- [Work required]:
Search the records below for "Click" and copy every line it turns up in.

- [Given data]:
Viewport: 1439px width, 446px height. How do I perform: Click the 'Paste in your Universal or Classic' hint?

--

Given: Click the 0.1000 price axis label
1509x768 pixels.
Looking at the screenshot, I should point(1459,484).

* * *

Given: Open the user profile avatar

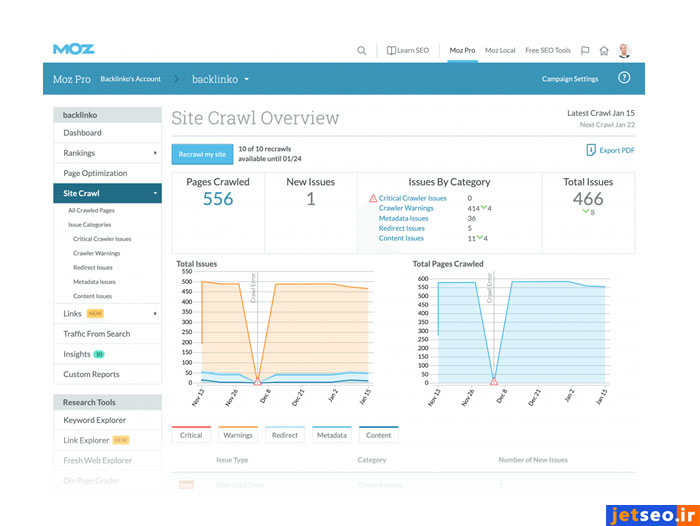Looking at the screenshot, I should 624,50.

- [Task response]:
Viewport: 1439px width, 446px height. How do I perform: Click the 'Paste in your Universal or Classic' hint?
Given: Click the 0.1000 price axis label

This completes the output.